Dion and I were interviewed by Drew Marshall on the radio last Saturday. He asked us a lot of probing and down-right challenging questions about how the Multiple Sclerosis that Dion has impacts our life and faith. Since then I’ve been thinking a lot about what Dion and I choose to share about what is both a fairly public struggle and tender, private pain.
I once led a discussion about what it means to be vulnerable in community settings. Some pushed back on the notion that it is possible to be appropriately vulnerable because of past experiences when it just wasn’t. I understand that. I dug around in some dictionaries and thesauruses and found words like “trustworthy” and “authentic” to describe what I hoped would accompany the kind of vulnerability I wanted to define.

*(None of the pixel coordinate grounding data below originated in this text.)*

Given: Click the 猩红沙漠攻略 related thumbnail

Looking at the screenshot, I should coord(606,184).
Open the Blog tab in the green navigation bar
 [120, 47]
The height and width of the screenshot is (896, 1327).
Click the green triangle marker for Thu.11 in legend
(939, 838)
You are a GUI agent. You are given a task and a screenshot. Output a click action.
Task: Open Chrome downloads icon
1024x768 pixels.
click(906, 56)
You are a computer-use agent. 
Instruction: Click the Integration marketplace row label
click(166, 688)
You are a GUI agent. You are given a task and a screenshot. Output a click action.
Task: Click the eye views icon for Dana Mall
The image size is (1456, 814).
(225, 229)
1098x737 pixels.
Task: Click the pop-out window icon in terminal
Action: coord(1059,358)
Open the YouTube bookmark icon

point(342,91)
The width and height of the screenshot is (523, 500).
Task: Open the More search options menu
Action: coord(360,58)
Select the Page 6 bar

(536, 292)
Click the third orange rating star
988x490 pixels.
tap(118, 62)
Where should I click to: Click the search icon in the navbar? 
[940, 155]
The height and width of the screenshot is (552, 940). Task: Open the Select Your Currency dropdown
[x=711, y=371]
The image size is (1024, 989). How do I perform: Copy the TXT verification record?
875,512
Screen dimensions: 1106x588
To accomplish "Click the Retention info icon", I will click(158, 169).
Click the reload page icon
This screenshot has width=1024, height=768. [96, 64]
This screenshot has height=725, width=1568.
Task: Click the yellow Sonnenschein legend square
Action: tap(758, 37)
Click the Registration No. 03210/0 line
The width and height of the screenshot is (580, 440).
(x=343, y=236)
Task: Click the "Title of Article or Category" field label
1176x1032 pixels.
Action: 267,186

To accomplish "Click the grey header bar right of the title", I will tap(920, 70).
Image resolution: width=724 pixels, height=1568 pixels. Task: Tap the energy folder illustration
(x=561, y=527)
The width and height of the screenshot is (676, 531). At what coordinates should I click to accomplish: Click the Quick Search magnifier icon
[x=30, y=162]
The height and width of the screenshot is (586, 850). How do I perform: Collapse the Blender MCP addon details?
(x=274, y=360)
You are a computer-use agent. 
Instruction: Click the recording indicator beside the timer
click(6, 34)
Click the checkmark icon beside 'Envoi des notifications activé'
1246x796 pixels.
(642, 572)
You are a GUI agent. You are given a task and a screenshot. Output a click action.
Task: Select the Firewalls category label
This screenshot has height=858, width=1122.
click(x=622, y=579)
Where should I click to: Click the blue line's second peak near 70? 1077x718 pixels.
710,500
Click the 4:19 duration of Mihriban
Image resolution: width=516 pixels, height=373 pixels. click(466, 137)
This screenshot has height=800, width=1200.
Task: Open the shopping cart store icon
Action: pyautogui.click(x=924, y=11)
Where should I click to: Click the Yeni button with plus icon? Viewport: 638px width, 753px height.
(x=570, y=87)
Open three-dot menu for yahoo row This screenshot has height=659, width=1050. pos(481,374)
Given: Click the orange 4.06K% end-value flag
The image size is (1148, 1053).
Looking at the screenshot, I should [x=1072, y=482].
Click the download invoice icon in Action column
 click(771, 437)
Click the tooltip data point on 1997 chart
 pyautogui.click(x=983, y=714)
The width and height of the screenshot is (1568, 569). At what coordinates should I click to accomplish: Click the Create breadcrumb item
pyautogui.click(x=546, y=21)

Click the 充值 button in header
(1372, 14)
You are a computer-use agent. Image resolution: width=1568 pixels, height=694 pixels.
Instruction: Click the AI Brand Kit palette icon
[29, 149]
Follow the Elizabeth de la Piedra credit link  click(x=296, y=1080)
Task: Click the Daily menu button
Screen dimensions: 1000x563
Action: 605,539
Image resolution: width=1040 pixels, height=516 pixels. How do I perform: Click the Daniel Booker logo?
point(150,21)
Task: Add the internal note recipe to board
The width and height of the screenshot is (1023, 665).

I desire to share authentically about the journey that Dion, Cate and I are on while being careful to hold some of the nitty-gritty for us. The reality is that pretty much everything about the disease of MS sucks, except that it has brought us closer together. As a family we know what it means to struggle. Cate is developing into an incredibly mature almost thirteen year old, in part because of what she is learning about love and compassion through this. God shows up in surprising ways: sometimes big and sometimes almost imperceptibly small. We know we have much: a home, an extended family, a large community of people who love us, mobility aids and good doctors. And we long for more.
The truth is, I would trade places with Dion if I could, even if just for a day so that he might run the way he dreams of. I believe that he could be physically healed and also live in a present where he isn’t. As I once confessed here, it is difficult being the one who is not sick. Sometimes I have no idea what I should say, do or ask for. I know Dion has days where he feels the same.
Thank you for coming alongside us in such a variety of ways and for listening as I fumble around to figure out how and what to share.